このような明るいニュースの背景で、米国の感染による死者数が50万人を超えた。バイデン大統領は追悼のスピーチを行い、ホワイトハウスでは500本のろうそくを灯した追悼式が行われた。バイデン大統領のスピーチでも説明されていたが、50万人の犠牲者というのは米国が第一次大戦、第二次大戦、ベトナム戦争で失った犠牲者の合計数よりも多いそうだ。数字だけだと実感のわかない50万人という数字が、過去の歴史イベントの死者数と比較されたときに、いかに大きな損失なのかがわかる。それも、これらの死者数はたった1年以内に発生したのである。

世界の犠牲者の5人に1人は米国人だという統計が出ているが、米国の人口は世界人口の20分の1に満たないことを考えれば、いかに米国で特に犠牲者が多いかがわかると思う。ちなみにファウチ博士は、米国は先進国の中でどの国よりも悪い結果をだしていると言いきっていた。確かに素人目に見てもデータがそれを物語っている。
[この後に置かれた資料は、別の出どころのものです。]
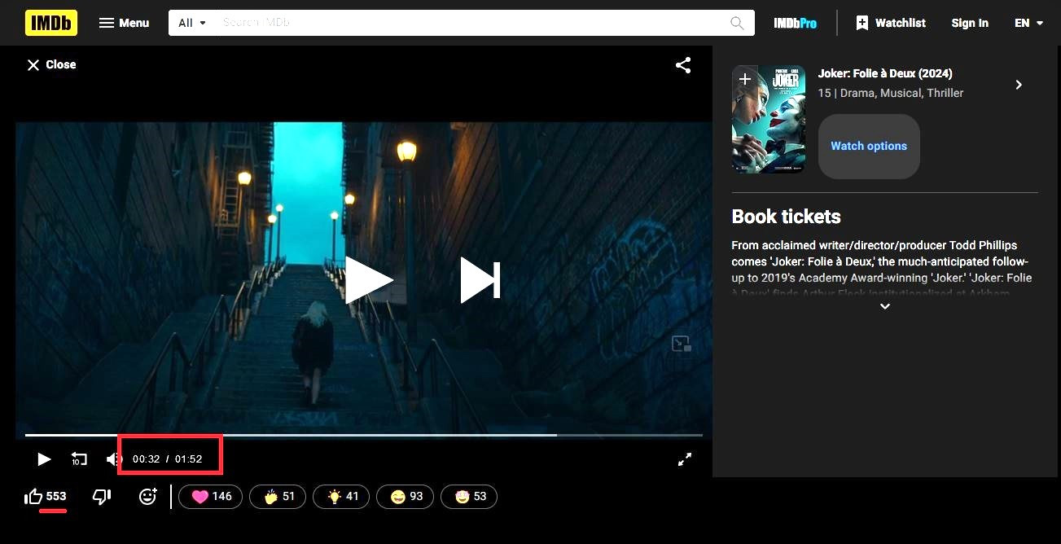
Task: Open the Watchlist
Action: 890,23
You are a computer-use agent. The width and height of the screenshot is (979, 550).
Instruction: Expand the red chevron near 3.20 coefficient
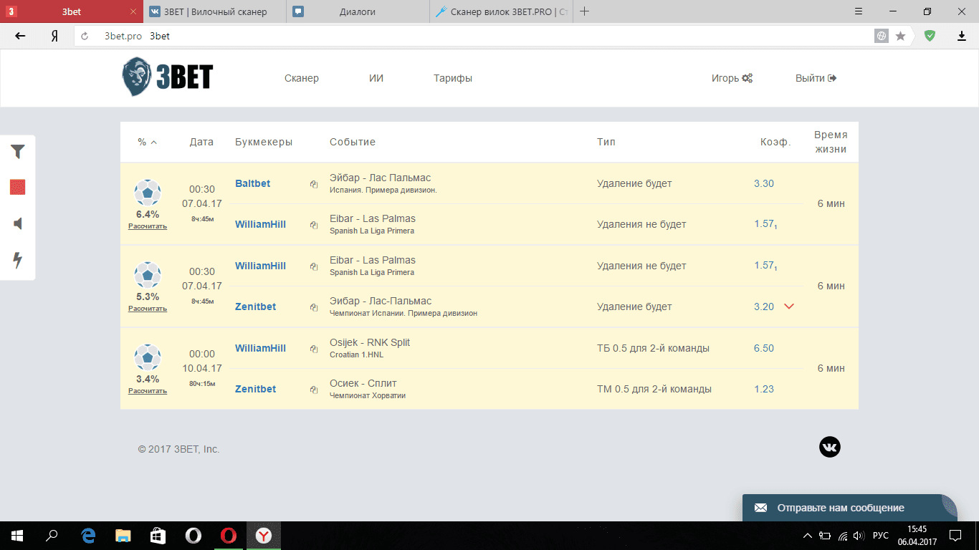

では、これから米国人はどうすればいいのか。データはでたらめだ、ウィルスはでっちあげだという、過激かつ無茶な発言を政府がしなくなり、非常に効果の高いワクチンを手に入れた今、不必要な犠牲者をこれ以上増やすことのないように、米国は次の2つの戦略を同時に実行する必要がある、と専門家は言っている。

1つ目の戦略はワクチンの接種である。ワクチンを可能な限り大量に生産し、大量に分配し、大量に接種を行うことだ。2つ目の戦略は、ワクチンの分配と接種を進めている間、ソーシャルディスタンスの保持やマスクの着用を守り続けることだ。ワクチンの分配が集団免疫を確立させるまでの間は、ワクチンを摂取した人も接種していない人も、コミュニティを守るためにソーシャルディスタンスとマスクのルールを守り続ける。

この2つの戦略を同時に発動することにより、今後再び感染拡大にのまれることなく、不必要な犠牲者を増やし続けることなく、パンデミックを終結に向かって促すことができると言われている。今、米国が一番回避しなくてはならないのは、感染者数が急減していることと、ワクチンの接種が進んでいることを楽観視しすぎて、マスクの着用をやめたり、人々が集まってパーティを催したりするような、浅はかな行動にもどることだ。パンデミックの初期5月のメモリアルデーウィークエンドでは、これらの愚かな行動により感染拡大の波を招いたのは記憶に鮮明だ。そして、現在の感染者数は、減ったとはいえ、あのメモリアルデーウィークエンドの頃よりも未だにはるかに高い数値なのである。

おかしな錯覚を起こしてはいけない。